MANILA, Philippines (AP) — A Philippine court on Tuesday convicted 12 Chinese men of poaching after their boat carrying frozen meat of protected pangolins ran aground in a marine park.
The Regional Trial Court in Puerto Princesa city in Palawan province sentenced the boat captain to 12 years in prison and each crewmember to six to 10 years, said provincial Prosecutor Allen Ross Rodriguez. Each one also was fined $100,000.
The poaching charge alleged the foreign vessel lacked a permit to be in the Tubbataha Reef Natural Park when it ran aground there in April 2013.
"They were a fishing vessel inside a marine park, which is prima facie evidence of poaching," Park Superintendent Angelique Songco told The Associated Press.

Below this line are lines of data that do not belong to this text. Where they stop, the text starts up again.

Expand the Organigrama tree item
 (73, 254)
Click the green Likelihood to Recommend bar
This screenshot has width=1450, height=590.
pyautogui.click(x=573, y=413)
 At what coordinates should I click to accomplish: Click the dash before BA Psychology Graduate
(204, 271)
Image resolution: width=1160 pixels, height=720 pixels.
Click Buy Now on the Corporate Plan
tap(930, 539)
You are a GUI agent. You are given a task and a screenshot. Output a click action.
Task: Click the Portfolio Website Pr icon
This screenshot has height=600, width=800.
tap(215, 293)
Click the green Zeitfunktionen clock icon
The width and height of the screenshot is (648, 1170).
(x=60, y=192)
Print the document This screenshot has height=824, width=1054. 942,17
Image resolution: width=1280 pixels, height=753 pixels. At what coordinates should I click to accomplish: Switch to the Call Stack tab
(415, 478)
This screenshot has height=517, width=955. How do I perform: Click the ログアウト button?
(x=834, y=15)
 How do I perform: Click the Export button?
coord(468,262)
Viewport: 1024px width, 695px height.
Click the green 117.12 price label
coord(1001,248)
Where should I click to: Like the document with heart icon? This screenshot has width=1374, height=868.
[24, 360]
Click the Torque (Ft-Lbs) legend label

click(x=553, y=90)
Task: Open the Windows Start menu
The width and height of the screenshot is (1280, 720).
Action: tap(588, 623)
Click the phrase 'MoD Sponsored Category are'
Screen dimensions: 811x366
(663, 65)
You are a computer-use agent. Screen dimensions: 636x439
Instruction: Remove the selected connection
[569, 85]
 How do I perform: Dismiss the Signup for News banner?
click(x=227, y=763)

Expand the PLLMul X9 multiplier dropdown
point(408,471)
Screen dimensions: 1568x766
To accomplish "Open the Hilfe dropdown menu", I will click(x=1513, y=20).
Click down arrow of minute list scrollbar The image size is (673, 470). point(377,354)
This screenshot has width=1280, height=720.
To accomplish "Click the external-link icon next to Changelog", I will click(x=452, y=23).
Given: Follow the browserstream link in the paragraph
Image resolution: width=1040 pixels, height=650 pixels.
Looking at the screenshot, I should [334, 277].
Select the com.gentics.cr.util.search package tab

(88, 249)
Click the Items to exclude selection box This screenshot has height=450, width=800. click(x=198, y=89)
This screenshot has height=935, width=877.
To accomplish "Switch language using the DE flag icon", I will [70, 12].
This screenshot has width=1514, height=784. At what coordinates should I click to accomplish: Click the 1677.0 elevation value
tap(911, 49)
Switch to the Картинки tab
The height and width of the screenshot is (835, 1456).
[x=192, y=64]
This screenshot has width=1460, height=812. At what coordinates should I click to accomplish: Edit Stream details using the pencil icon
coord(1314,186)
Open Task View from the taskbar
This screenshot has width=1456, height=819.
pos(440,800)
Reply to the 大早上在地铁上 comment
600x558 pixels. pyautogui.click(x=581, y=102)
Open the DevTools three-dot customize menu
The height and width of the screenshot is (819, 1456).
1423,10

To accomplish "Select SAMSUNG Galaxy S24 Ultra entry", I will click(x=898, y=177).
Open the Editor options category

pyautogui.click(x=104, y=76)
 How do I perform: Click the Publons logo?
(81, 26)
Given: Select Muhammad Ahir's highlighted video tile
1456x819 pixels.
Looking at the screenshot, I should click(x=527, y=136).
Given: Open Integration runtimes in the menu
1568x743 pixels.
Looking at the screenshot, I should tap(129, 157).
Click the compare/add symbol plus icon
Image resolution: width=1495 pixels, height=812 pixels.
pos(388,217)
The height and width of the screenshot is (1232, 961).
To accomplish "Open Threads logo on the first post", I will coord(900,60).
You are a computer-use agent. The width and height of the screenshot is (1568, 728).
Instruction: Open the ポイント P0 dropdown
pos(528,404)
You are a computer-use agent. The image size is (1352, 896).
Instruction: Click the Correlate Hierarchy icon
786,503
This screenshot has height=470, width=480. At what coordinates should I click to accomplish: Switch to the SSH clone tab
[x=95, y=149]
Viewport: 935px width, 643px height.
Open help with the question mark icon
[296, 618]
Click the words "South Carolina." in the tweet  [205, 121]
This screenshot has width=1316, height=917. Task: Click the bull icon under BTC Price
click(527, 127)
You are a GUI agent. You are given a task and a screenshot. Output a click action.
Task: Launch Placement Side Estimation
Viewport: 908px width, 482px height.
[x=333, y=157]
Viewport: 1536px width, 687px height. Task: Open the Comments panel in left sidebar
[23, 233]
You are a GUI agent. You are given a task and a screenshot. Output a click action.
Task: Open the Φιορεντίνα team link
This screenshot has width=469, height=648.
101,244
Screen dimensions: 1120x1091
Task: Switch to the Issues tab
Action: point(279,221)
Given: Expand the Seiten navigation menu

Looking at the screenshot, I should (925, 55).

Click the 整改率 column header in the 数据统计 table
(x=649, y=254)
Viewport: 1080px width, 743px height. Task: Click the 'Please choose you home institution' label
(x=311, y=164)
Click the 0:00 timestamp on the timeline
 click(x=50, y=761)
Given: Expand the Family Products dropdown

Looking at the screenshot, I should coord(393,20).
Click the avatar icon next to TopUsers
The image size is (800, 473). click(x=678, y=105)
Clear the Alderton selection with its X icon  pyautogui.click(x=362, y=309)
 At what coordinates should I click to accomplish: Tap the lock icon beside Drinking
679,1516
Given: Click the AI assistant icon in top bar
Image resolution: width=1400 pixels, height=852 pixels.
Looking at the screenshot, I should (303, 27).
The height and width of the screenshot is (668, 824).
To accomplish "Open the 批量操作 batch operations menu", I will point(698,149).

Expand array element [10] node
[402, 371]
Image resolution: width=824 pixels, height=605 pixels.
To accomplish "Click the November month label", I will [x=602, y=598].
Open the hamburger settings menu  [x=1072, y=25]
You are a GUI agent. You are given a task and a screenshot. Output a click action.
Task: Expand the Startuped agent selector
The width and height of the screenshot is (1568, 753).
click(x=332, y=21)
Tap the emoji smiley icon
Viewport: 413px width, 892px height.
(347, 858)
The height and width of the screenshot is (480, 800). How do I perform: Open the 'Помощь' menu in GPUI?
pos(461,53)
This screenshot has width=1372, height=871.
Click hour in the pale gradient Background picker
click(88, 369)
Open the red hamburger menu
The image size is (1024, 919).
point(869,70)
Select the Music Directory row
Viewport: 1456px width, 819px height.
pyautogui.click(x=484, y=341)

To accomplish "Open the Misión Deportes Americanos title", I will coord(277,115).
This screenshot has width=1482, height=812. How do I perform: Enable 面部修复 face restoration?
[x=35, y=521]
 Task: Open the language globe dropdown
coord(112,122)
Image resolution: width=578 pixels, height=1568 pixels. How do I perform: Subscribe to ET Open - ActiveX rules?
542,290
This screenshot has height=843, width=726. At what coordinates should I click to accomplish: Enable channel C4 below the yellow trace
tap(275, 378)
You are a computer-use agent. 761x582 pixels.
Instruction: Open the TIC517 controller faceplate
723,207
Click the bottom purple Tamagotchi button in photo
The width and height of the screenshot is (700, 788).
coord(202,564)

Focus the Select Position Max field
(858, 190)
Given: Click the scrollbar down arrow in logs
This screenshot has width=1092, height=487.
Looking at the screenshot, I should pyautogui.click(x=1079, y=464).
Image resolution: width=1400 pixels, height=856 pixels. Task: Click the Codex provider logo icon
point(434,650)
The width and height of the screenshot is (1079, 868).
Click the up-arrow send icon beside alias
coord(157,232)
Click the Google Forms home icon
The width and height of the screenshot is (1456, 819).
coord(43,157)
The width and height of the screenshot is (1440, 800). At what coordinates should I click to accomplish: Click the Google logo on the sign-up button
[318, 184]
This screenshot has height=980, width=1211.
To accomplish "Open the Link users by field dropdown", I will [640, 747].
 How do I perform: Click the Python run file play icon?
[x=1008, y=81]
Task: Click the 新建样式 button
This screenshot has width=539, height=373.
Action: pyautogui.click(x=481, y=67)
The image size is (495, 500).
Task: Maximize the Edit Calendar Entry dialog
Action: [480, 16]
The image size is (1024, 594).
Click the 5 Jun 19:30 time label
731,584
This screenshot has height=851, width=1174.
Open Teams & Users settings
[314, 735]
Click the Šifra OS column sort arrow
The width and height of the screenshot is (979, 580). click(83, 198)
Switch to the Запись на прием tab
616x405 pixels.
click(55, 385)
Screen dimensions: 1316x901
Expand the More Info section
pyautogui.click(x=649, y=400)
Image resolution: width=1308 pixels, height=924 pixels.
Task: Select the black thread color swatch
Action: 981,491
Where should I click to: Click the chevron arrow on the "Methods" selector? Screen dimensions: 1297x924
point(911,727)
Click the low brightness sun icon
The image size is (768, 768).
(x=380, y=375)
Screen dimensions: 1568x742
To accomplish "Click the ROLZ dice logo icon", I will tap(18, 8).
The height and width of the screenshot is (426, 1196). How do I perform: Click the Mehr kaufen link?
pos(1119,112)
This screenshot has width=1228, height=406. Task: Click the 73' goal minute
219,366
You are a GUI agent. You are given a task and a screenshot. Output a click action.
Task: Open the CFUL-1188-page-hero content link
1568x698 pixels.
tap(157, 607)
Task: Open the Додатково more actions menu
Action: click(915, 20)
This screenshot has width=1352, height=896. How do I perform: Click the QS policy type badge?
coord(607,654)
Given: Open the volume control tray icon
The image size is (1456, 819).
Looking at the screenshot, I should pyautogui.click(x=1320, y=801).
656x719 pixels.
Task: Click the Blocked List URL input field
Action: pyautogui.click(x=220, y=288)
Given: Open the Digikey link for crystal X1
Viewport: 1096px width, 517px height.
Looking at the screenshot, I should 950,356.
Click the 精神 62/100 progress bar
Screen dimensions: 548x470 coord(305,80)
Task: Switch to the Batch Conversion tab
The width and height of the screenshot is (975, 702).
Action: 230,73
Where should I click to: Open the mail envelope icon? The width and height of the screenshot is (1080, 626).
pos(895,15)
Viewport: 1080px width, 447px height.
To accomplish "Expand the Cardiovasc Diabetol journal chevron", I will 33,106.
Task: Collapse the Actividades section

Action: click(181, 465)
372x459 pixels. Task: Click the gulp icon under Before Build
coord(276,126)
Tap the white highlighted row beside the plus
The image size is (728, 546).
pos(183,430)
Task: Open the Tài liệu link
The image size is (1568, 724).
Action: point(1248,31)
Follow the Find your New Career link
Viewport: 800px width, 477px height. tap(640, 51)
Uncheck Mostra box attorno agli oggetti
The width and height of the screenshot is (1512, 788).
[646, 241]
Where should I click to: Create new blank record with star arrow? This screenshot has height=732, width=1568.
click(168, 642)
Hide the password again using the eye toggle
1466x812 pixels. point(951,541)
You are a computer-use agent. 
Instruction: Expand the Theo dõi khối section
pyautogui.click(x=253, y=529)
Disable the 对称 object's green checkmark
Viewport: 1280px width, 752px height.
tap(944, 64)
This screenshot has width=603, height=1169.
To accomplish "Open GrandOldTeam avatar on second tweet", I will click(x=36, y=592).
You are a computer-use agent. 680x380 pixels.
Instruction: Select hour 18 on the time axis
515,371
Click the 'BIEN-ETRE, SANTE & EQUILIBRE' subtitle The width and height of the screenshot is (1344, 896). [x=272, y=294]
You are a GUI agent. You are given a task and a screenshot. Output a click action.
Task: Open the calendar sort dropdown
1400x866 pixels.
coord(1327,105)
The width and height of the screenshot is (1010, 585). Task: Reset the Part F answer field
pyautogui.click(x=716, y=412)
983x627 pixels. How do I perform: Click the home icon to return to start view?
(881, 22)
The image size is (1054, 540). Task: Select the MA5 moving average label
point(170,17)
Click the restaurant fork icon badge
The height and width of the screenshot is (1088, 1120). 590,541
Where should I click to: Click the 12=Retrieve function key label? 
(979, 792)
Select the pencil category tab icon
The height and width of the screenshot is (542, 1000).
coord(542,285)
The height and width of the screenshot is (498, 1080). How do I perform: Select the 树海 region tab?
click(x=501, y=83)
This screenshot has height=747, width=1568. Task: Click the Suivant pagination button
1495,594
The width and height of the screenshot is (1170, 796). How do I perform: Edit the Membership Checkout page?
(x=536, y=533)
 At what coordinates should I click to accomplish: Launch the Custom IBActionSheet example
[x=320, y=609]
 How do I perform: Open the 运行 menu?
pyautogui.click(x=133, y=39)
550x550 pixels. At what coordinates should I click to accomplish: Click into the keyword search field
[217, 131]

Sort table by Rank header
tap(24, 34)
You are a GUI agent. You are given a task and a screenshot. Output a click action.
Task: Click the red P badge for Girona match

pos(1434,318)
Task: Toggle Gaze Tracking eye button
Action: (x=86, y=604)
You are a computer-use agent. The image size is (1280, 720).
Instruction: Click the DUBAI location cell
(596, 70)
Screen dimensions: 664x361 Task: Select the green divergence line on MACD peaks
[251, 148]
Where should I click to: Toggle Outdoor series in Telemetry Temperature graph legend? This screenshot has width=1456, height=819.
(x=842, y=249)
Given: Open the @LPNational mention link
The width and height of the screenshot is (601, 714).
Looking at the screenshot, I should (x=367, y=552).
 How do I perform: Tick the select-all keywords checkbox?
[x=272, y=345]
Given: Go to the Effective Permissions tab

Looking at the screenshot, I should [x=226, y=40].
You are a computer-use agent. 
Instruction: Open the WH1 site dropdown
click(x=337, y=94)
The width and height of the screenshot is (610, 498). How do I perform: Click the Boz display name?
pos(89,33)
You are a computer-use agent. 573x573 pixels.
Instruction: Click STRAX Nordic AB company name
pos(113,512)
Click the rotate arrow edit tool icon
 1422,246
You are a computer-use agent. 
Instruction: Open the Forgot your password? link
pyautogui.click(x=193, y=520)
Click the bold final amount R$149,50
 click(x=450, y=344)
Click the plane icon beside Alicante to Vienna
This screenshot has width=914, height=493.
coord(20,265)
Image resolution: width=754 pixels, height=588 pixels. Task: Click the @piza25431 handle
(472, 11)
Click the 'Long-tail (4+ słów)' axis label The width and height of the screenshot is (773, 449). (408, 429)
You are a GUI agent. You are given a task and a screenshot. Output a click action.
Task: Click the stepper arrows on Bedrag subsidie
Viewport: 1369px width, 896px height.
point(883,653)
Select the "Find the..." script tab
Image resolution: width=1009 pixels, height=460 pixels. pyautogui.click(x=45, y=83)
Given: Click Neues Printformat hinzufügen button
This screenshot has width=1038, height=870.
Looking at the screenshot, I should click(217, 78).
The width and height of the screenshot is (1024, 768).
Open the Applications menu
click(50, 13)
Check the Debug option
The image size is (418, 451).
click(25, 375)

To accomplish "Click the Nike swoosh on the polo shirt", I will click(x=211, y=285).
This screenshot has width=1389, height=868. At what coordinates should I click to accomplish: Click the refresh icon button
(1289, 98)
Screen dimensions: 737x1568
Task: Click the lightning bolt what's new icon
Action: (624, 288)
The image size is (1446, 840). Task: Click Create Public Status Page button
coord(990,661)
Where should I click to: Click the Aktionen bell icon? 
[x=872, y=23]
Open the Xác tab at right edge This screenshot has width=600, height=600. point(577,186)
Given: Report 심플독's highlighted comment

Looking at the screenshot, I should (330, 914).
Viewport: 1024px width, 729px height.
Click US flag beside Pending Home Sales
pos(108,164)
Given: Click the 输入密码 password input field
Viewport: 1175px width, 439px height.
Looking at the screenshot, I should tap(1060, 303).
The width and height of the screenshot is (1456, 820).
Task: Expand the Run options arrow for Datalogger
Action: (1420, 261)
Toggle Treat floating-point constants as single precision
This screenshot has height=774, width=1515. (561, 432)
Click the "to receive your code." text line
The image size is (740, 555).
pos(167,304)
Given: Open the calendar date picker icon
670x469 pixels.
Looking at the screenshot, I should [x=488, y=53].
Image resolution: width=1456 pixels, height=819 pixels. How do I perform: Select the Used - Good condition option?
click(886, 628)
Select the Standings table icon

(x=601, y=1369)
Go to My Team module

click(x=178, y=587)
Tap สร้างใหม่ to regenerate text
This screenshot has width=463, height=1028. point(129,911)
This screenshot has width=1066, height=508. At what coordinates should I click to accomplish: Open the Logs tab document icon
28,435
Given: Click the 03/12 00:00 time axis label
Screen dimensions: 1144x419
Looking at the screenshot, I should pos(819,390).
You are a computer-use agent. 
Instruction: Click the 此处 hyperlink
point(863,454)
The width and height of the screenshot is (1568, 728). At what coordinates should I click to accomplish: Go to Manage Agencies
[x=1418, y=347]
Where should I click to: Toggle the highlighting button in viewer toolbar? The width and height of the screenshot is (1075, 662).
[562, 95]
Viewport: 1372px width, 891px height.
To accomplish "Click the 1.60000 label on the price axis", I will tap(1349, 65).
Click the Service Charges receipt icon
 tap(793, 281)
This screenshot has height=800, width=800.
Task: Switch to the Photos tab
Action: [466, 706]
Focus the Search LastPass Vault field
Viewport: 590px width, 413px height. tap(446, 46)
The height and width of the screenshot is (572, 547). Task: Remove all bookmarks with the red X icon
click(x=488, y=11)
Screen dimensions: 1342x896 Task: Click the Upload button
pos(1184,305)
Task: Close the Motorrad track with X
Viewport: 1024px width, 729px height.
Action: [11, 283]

The marine park is a UNESCO-designated World Heritage Site and part of the island province of Palawan southwest of Manila.
"The verdict was based on applicable Philippine laws," the Department of Foreign Affairs said. "The place where these Chinese fishermen were apprehended in April 2013 is part of the Philippines' internal waters where it has exclusive sovereignty."
When coast guard inspectors boarded the vessel, they found 400 boxes containing thousands of frozen skinned pangolins, or scaly anteaters. The crew said the cargo was collected in Indonesia.
Rodriguez said "mere possession" of endangered animals is an offense under Philippine law. He said the Chinese have been arraigned on the possession charges and on attempted bribery charges but the trial has been stalled because the accused did not have an interpreter.
The coast guard reported the boat carried about 10,000 kilograms (22,000 pounds) of pangolin meat. Philippine authorities were unable to determine which of the four Asian pangolin species was involved because the carcasses were decomposing, Songco said.
The International Union of Conservation of Nature lists two as endangered: the Sunda, or Malayan, pangolin, and the Chinese pangolin. Two others, including the Philippine pangolin endemic to Palawan, are classified as near threatened.
The pangolins are protected in many Asian nations, and international trade is banned. However, illicit trade continues because the meat and scales of the pangolin fetch hundreds of dollars per kilogram in China, where many believe they cure various ailments.
Rodriguez said the Chinese will remain free on bail while they appeal the conviction.
While the ship grounding occurred well within Philippine waters, the country has been beefing up sea patrols because of disputes with China.
In May, Philippine maritime police seized a Chinese boat laden with giant turtles, most of them dead, at the disputed Half Moon Shoal in the South China Sea. Three fishermen were released because they were minors, but nine were charged with poaching despite Beijing's demand for them to be released.